Als Lin Mu sein Haus erreichte, seufzte er. Er hatte in den letzten 24 Stunden viel erlebt und war jetzt mental total fertig. Früher hatte er sich immer auf ein bisschen Aufregung gefreut, aber das war jetzt echt zu viel für ihn.
„Lass uns ein bisschen ausruhen. Ich hab noch drei Stunden bis Sonnenuntergang“, murmelte Lin Mu vor sich hin, als er das Tor zu seinem Haus öffnete.
~Seufz~
Er ging in den Hof und seufzte müde. Jetzt, wo er sein Haus betreten hatte, fühlte er sich total erschöpft. Lin Mu hatte schon ein paar Aufgaben für den Abend geplant, deshalb wollte er erst ein bisschen trainieren und sich ausruhen.

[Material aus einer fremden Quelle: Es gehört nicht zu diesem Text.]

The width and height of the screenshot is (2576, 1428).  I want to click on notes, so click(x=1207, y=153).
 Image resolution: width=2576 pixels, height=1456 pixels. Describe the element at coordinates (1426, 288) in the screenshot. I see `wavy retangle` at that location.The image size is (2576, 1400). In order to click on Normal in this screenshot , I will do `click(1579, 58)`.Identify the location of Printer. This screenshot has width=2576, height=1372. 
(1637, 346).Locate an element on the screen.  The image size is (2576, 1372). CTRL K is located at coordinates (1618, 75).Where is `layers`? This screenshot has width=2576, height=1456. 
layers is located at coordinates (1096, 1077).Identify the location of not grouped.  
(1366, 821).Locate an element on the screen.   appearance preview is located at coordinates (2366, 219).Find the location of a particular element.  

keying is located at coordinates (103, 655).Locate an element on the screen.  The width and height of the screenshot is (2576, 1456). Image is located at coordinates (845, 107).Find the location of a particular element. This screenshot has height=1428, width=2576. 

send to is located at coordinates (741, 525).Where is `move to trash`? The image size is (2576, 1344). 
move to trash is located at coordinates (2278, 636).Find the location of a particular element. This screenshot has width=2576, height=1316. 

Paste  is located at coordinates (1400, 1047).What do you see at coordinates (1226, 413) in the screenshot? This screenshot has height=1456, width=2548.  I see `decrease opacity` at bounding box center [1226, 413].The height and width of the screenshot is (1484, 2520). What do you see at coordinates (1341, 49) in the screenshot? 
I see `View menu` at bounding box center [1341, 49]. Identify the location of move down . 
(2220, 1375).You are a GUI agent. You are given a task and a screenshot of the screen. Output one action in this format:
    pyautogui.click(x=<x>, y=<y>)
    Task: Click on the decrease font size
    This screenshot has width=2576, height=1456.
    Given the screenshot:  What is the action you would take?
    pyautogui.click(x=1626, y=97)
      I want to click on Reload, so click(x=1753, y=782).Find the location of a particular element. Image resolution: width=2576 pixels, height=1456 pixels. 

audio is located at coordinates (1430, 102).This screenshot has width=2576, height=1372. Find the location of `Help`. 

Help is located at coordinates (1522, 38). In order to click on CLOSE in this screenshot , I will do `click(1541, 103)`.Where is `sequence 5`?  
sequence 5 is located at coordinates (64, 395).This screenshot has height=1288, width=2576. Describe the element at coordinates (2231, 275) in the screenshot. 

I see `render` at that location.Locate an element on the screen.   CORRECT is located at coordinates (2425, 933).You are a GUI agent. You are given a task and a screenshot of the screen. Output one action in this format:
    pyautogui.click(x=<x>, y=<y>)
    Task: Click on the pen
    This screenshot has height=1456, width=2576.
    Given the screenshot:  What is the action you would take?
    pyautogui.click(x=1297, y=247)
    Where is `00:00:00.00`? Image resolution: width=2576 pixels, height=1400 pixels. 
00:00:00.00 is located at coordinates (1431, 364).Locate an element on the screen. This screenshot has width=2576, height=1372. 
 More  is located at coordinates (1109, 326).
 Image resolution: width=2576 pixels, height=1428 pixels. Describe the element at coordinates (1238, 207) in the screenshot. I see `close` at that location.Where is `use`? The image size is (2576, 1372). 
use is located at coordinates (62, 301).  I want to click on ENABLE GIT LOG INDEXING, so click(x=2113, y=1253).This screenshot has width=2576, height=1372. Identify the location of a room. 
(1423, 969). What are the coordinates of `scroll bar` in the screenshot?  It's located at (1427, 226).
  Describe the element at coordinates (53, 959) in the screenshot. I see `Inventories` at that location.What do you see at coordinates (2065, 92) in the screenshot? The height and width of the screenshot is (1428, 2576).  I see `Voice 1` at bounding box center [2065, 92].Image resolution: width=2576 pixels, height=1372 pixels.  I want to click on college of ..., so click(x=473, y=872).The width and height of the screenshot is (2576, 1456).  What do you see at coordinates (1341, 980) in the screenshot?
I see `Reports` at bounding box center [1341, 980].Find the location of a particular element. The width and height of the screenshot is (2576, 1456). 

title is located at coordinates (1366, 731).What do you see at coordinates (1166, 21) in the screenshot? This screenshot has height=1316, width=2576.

Seltsamerweise fand er das Training ziemlich entspannend und es half ihm auch, neue Energie zu tanken. Lin Mu wollte gerade die Tür zu seinem Schlafzimmer öffnen, als sein Magen knurrte.
„Oh, bei all dem Trubel habe ich ganz vergessen zu essen. Ich werde mir etwas zubereiten“, dachte Lin Mu.
Also ging er in die Küche und kochte etwas Fleisch von einem Geisttier. Fünfzehn Minuten später hatte er gegessen und saß nun mit gekreuzten Beinen auf seinem Bett.
„Endlich…“, murmelte Lin Mu.
Dann begann er, das Sutra der Herzenslösung zu rezitieren und mit seiner Kultivierung zu beginnen. Lin Mu stellte fest, dass sich seine Kultivierungsgeschwindigkeit ein wenig erhöht zu haben schien, vielleicht um ein paar Prozent.
Seit dem Morgen, an dem Hei Wen diesen seltsamen Vorfall hatte, hatte Lin Mu das Gefühl, dass sein Verständnis des Sutra der Herzenslösung ein wenig zugenommen hatte.
Lin Mu kultivierte sich zwei Stunden lang, woraufhin sein Geist-Qi in seinem Dantian nicht nur vollständig aufgefüllt war, sondern sogar zugenommen hatte. Er versuchte, seine Geist-Qi-Stränge zu messen und stellte fest, dass er etwas mehr als neunhundert Geist-Qi-Stränge hatte.
Außerdem stellte er fest, dass sein Dantian laut den Worten von Senior Xukong ursprünglich eine Kapazität von etwa tausend Strähnen haben sollte. Aber jetzt, wo er neunhundert Strähnen spiritueller Energie in seinem Dantian hatte, war es noch lange nicht voll. Es war vielleicht zu etwa sechzig Prozent gefüllt. Da er den Grund dafür nicht verstehen konnte, beschloss er, Senior Xukong zu fragen.
„Senior Xukong, die Kapazität meines Dantian scheint irgendwie zugenommen zu haben“, sagte Lin Mu.
Xukong war gerade selbst mit seiner Kultivierung beschäftigt. Er hatte die volle Wucht der Aura des Dämonischen Pfades abbekommen und hatte daher ein paar kleinere Verletzungen. Er hatte gerade mit der Heilung fertig, als er Lin Mu sprechen hörte.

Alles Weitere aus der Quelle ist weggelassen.